■ TEXT TO READ
....

Tessellate S.T.E.M.S. (2019) - Mathematics - School - Set 1 - Objective Problem 2

We claim that $(p,q) = (13, 7)$ is the only solution to the given Diophantine Equation, whence the desired value is $14.8-1 = 111$ .

We have $p^2 + q^3 = a^3$ for some positive integer $a$ which yields $p^2 = a^3-q^3 = (a-q)(a^2+aq+q^2)$ and by the Unique Factorization Theorem for integers we may have one of the following two possibilities:

Case $1$ : $p = a-q = a^2+aq+q^2 \implies p = (q+p)^2+q(q+p)+q^2 > p^2$ , a contradiction as $p>1$ .

Case $2$ : $1=a-q, p^2 = a^2 +aq+q^2 \implies p^2 = (q+1)^2+q(q+1)+q^2 = 3q^2+3q+1 = 3q(q+1)+1 \implies (p-1)(p+1) = 3q(q+1)$

Now since $q$ is prime we can have either $q|(p-1)$ or $q|(p+1)$ .

In the former case, $p=qk+1$ for some $k \in \mathbb{N}$ and we have $3q(q+1) = (p-1)(p+1) = qk(qk+2) \iff 3(q+1)=k(kq+2) \geq 2(2q+2)$ unless $k=1$ in which case we have $3(q+1) = q+2$ which has no solution.

Hence we must have $q|(p+1)$ which yields, since $k \in \mathbb{N}$ , $3(q+1)=k(qk-2) \iff 2k+3 = q(k^2-3) \geq 2(k^2-3) \implies 2k^2-2k-9 \leq 0 \implies 1 \leq k \leq \floor{\frac{1+\sqrt{19}}{2}} = 2$ As checked immediately, we then must have $k = 2$ which yields $q = 7, p =13$ as the only solution.

$p^2+q^3=x^3$ , where $x$ is a positive integer.

$p^2=x^3-q^3 \implies p^2=(x-q)(x^2+q^2+xq)$

there are two possibilities now (considering $x^2+q^2+xq > x-q$ ).

....

■ DATA ENTRIES

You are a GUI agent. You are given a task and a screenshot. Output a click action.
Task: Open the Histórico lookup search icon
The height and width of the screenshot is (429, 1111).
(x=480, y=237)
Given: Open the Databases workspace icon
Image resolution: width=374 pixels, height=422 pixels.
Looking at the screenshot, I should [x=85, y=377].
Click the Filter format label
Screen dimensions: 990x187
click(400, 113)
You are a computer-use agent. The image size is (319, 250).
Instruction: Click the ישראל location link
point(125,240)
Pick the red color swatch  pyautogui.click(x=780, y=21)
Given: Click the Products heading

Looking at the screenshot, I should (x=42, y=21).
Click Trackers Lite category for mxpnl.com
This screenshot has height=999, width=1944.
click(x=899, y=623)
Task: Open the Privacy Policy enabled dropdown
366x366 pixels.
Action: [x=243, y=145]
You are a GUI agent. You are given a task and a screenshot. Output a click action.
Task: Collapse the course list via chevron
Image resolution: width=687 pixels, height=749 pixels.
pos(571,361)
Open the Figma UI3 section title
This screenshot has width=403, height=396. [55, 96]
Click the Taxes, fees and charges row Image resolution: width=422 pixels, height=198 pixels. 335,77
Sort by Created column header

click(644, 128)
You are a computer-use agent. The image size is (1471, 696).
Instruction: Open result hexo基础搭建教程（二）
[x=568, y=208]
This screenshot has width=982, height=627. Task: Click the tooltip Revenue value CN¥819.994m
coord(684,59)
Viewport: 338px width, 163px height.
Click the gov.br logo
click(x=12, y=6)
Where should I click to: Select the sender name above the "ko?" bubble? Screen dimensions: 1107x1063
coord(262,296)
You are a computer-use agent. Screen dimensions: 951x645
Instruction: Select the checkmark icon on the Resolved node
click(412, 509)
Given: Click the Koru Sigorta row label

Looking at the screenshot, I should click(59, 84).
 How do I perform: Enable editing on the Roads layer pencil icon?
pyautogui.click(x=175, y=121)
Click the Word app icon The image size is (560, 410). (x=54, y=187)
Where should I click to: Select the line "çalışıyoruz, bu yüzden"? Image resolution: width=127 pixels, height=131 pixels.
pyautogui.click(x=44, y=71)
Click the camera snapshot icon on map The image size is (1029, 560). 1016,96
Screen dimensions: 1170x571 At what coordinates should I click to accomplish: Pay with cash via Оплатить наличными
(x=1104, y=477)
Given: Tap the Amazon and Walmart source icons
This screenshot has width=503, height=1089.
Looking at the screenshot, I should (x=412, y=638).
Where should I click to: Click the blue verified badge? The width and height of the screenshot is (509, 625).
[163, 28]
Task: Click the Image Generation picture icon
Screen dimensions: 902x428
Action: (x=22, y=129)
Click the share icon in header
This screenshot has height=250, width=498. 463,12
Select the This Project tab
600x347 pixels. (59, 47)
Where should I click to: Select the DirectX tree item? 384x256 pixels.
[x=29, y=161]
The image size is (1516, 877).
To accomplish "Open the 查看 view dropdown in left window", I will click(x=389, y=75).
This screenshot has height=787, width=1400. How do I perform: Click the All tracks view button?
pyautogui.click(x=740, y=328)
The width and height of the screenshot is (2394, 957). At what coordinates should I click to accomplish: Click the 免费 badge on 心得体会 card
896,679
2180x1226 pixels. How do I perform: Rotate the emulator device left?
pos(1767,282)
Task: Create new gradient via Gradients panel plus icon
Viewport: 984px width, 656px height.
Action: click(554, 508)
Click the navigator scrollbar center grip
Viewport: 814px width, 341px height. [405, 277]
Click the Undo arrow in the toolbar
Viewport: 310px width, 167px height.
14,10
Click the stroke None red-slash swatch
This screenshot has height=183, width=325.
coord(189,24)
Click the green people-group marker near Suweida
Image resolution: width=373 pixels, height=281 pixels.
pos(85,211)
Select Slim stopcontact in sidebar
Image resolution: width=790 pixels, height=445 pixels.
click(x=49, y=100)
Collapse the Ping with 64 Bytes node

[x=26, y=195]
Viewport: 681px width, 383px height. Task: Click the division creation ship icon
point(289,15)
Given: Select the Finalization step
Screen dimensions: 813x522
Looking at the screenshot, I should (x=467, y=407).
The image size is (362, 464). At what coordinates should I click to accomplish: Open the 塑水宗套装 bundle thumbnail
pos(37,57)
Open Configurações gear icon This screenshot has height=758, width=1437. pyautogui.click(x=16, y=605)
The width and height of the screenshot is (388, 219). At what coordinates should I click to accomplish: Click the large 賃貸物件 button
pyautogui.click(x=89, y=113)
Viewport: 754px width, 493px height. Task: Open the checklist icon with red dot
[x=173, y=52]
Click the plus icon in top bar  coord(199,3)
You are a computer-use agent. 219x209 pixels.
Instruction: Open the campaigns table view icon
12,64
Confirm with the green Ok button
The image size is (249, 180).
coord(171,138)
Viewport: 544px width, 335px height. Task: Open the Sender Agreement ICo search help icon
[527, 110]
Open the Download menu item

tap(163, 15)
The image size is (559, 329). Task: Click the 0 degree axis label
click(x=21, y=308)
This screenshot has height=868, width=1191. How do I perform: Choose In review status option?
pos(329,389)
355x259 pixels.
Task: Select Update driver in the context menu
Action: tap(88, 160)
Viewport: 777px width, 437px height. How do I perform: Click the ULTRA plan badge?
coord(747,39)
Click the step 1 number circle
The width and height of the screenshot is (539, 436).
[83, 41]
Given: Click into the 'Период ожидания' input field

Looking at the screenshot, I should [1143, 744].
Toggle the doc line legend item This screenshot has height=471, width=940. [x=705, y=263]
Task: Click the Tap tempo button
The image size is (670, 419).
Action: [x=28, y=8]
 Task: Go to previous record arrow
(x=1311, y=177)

....

■ WHAT YOU ARE ASKED TO DO
In the solution to the Diophantine equation above, why does Case 1 end in a contradiction? Answer in one to three sentences.

■ TASK OUTPUT
In Case 1, p equals both a − q and a² + aq + q², so a = q + p. Substituting this gives p = (q+p)² + q(q+p) + q², which is greater than p². Since p > 1, p cannot be greater than p², so this case is impossible.